Denials continue to frustrate medical practices. That’s why focusing on the 90 percent that are avoidable is important. That’s where the hidden revenue lies.
1st: Heal thyself
The first step is to remove the physician from the day-to-day denials-management process. Physicians around the world are already spending too much time behind a computer screen. A study published in the Annals of Internal Medicine found physicians spend a significant part of their day not treating patients, but instead completing other tasks. These physicians spent approximately 27 percent of their time in face-to-face clinical contact with patients, while spending up to four hours on “desk work” for every one hour treating patients. This study had a somewhat small sample size, but it’s easy to see that as contracting and billing grows more complex, physicians may spend more time with a computer and less with patients.
From the 4/10/18 issue of Medical Economics.
Whether the billing experts are members of the practice or external experts, physicians who hand off the denials management process increase the time they can spend with patients, and can improve productivity and boost revenue by allowing experts to take control of the process.
Artificial intelligence (AI) is all over the news today, often classified as a savior to business or the end of the workplace as we know it. The truth, like anything, is somewhere in between. AI, like other technologies, is a tool that can be used to increase productivity and efficiency. For providers, AI’s older sibling, automation, can be used to decrease, or even eliminate, denials.

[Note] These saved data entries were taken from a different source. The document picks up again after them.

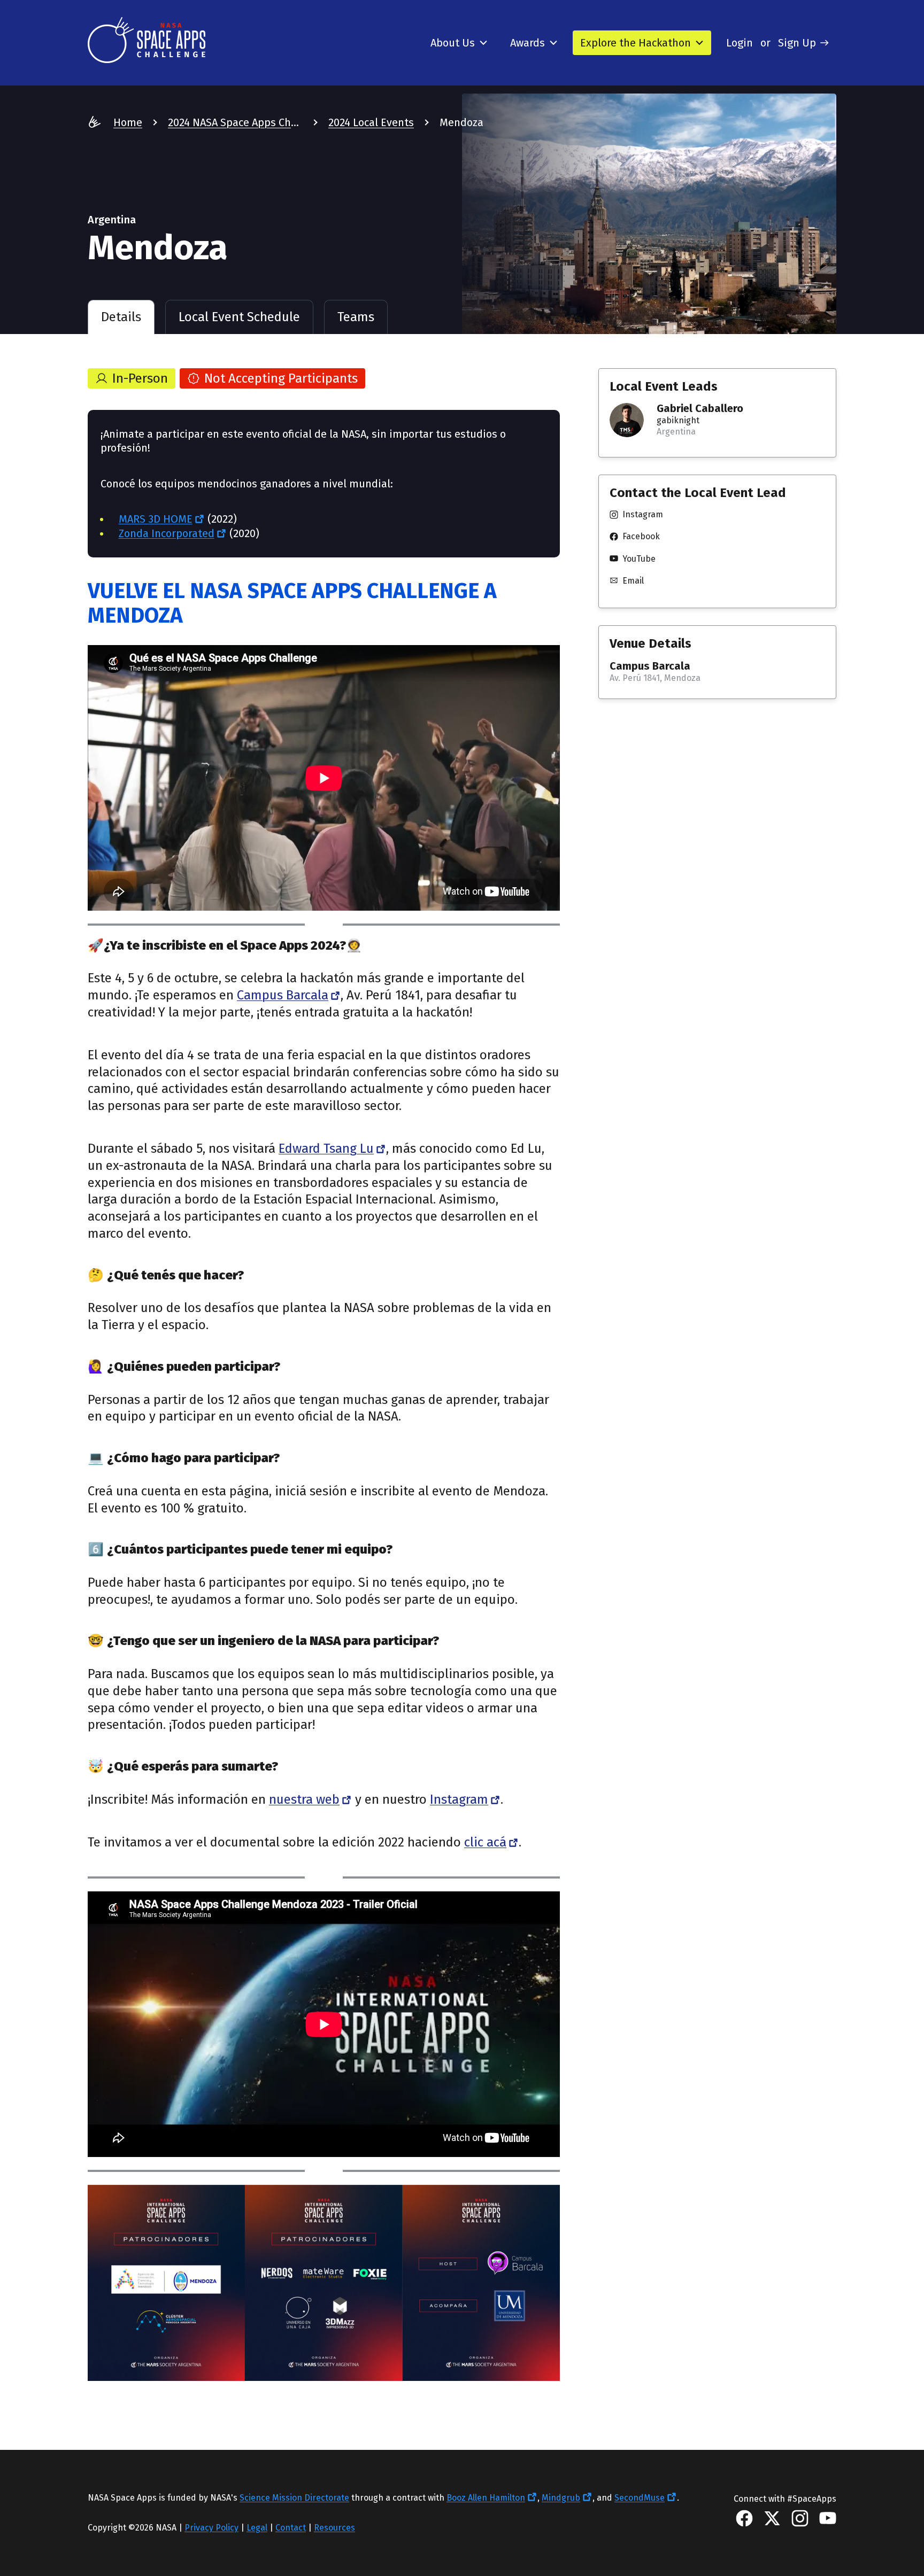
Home (127, 122)
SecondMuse (639, 2498)
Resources (334, 2528)
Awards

As a business practice, automation can be used to enhance the provider’s office staff. An automated denials management solution can increase efficiency by allowing staff to focus on other issues that require resolution.
A well-thought-out automated denials management solution actually starts long before any claim is denied. To whittle away at the 90 percent of denials that are avoidable, the process should begin early.
3rd: Bring it together
Attacking denied claims in advance, before they happen, is the objective. This allows providers the opportunity to chip away at that 90 percent. While there are many ways to affect this number, here are three important tactics to start with:
Patient eligibility should be high on the provider checklist. Checking patient eligibility in advance ensures that patients have insurance to cover the treatment.
The claim itself must be clean: treatment codes, which change over time, must be kept up-to-date.
No matter how much effort is expended verifying eligibility and checking claims, some will be denied. But even this event has a positive outcome: Practices can understand and identify the common reasons for denials, which will help prevent them in the future.
Automating this portion of the revenue cycle management process can provide exceptional value to providers as the process also influences the more than 50 percent of denied claims that are never resubmitted to payers. The best solutions examine current and retroactive denials to ensure the practice receives all the reimbursement it deserves, which helps ensures providers get on the right side of that 90 percent.